> _YOUR OBJECTIVE_
Start at the line in the entries below that contains "Given: Click catalog number PK011", stop at the line that contains "Click the notifications", and output exactly the lines in that span, both ends included.

> _DATA_
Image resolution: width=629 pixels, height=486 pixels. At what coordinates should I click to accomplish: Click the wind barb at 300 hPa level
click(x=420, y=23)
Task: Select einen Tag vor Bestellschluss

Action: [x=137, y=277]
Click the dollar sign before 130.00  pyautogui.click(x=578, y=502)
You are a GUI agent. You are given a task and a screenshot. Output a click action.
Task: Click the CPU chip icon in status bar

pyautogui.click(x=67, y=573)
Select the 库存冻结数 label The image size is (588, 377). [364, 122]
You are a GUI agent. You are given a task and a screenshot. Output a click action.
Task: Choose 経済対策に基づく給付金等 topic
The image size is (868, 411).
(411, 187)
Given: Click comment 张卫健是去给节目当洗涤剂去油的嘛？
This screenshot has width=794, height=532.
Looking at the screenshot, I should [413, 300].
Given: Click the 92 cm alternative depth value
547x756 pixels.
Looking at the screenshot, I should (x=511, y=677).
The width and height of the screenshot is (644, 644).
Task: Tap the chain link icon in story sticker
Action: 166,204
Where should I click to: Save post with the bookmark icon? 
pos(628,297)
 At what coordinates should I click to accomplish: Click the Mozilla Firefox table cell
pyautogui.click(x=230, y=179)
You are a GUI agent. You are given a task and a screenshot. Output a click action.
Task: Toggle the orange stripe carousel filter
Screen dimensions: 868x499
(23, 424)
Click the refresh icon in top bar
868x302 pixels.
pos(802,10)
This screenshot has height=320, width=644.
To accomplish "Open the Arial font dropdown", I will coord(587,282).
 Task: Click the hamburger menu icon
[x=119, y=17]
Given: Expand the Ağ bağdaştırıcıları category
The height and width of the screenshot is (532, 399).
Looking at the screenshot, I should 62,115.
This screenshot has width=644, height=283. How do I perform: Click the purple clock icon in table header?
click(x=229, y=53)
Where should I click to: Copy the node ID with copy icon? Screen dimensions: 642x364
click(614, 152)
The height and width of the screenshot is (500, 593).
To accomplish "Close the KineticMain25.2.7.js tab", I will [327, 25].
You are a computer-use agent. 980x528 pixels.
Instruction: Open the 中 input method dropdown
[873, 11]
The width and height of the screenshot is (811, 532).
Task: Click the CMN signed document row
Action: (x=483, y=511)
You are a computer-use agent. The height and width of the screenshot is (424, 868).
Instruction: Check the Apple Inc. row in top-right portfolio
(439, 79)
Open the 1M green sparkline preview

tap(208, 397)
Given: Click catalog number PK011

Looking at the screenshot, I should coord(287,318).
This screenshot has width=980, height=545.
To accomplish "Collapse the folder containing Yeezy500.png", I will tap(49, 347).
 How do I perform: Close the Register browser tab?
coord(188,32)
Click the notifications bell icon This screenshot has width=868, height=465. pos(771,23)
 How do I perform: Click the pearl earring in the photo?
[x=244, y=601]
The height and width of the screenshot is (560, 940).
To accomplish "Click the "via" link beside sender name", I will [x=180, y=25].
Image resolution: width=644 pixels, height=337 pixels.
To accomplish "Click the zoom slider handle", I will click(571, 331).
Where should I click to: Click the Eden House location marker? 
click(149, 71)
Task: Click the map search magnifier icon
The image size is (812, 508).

> _WRITTEN ANSWER_
Given: Click catalog number PK011

Looking at the screenshot, I should coord(287,318).
This screenshot has width=980, height=545.
To accomplish "Collapse the folder containing Yeezy500.png", I will tap(49, 347).
 How do I perform: Close the Register browser tab?
coord(188,32)
Click the notifications bell icon This screenshot has width=868, height=465. pos(771,23)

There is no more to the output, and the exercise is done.